A tempest in a rice bowlPair of restaurants in mall food court battle over who can sell whatLink
PROVIDENCE - Chinese food has been served with rice for centuries. So has Indian food. It only feels as though the rice war between two adjacent restaurants in the Providence Place mall's food court has gone on that long.
Cathay Cathay and Gourmet India are fighting over the right to serve the staple of each native cuisine. Start with one businessman's willingness to pay dearly to avoid competition, mix in the other's insistence on preserving his own culinary tradition, and add a decision by the Rhode Island Supreme Court to keep the pot boiling for almost four years with hundreds of thousands of dollars in legal fees.
On one side is Cathay Cathay, whose owner, David Chu, pays extra rent for the exclusive right to sell white rice in the food court. On the other side is Gourmet India, whose owner, Yogi Sood, negotiated a lease allowing him to serve basmati rice. Chu sued. Sood won. Last month the high court ordered a new trial, saying the lower court judge did not adequately address whether Sood's lease improperly interferes with Chu's contract.
What Sood calls the "must ingredient" of Indian food, Chu labels "the backbone" of Chinese cooking. Let Gourmet India offer only brown basmati rice, Chu says, and he'd gladly drop the matter. "Only 5 percent of people in this country eat brown rice," Chu said.
Gourmet India, meanwhile, adds yellow food coloring to its basmati rice to mask its whiteness. In four other mall food courts, Gourmet India's imported aromatic grains go their natural white, laced with strands of golden saffron.
When Chu opened here in 2001 he wanted more protection than the guarantee of being the mall's only Chinese restaurant. "You have to know the history," said Cathay attorney John J. DeSimone. Earlier experiences in other malls, Chu recalls, where Cajun booths served boneless spare ribs, chicken wings, and white rice, left a bitter taste. So Chu drew up a list of 19 foods, including white rice, that only he could sell.
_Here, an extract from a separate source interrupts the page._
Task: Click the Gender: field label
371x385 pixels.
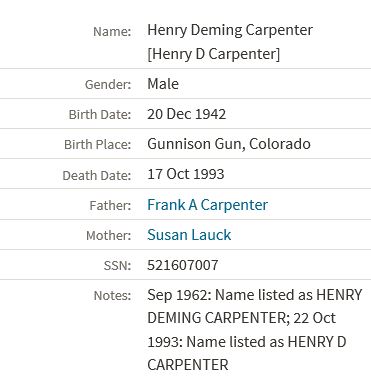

"We're paying a lot of money for the rent. We're the most expensive lease," said Chu, 52, who also owns the Cathay Pacific restaurant in Quincy. "We don't want competition."
When Gourmet India opened here in 2005, Sood made sure his lease with the mall specified he could serve basmati rice. "Without basmati rice I would not have signed. We wanted to make sure there was no conflict," said Sood, 59. "There's not an Indian restau rant that can survive without rice."
Armed with his list, Chu sued both Gourmet India and Japan Cafe. Armed with his own lease, Sood fought back, and in 2006 Superior Court Judge Stephen J. Fortunato Jr. dismissed the case against Gourmet India.
Now the state's high court wants a new trial on the propriety of Sood's lease. Fortunato ruled against Japan Cafe, which sold white rice and a chicken dish Chu said resembled General Gau's chicken, and noodles he contended were similar to lo mein. While Japan Cafe has left the Providence food court, Cathay Cathay continues to pay a premium for the exclusive right to sell certain dishes - $35,000 a month, says Chu, compared to the $14,000 Sood says the mall charges Gourmet India.
A recent lunchtime found customers lined as many as 10 deep at Cathay Cathay, waiting for Chinese steak and peppers or orange chicken on pork fried rice or steamed white rice or lo mein noodles. Next door, at Gourmet India, a sporadic stream of diners ordered ghobi mutter or saag paneer or chicken tikka Masala served with basmati rice or bread baked in a tandoor oven.
Nancy Lovett, 55, a teacher from Warwick, enjoys both Indian and Chinese food, but this time she settled on pot stickers and chicken with broccoli on pork fried rice from Cathay Cathay. "It's good rice," she said. "It's moist. I don't know what else to say. Rice is rice." What about basmati rice? "It's a little drier. And I like the flavor of saffron." Would she confuse the two? "I don't think so."
Joanne Blatte, 40, ate chicken tikka and basmati rice from Gourmet India with her three children. The rice is her 5-year-old daughter's favorite food. "It's chewy," Blatte said. "She has it in her head that Indian rice is different."
Providence Place declined to comment, but Sood's lawyer R. Bart Totten says the mall has paid his client's legal bills. "The mall promised Gourmet India it could serve basmati rice," he explained.
The food court is also home to Taco Bell, which serves side dishes of Mexican-style white rice. Yet Chu, who also wants to recover legal fees that he says exceed $250,000, never took aim at that chain. The difference, he says, comes in Gourmet India's proximity to Cathay Cathay and its menu of Asian food served with white rice.
"Sometimes it's not the money. It's the principle," Chu said. "We have it in black and white in the contract."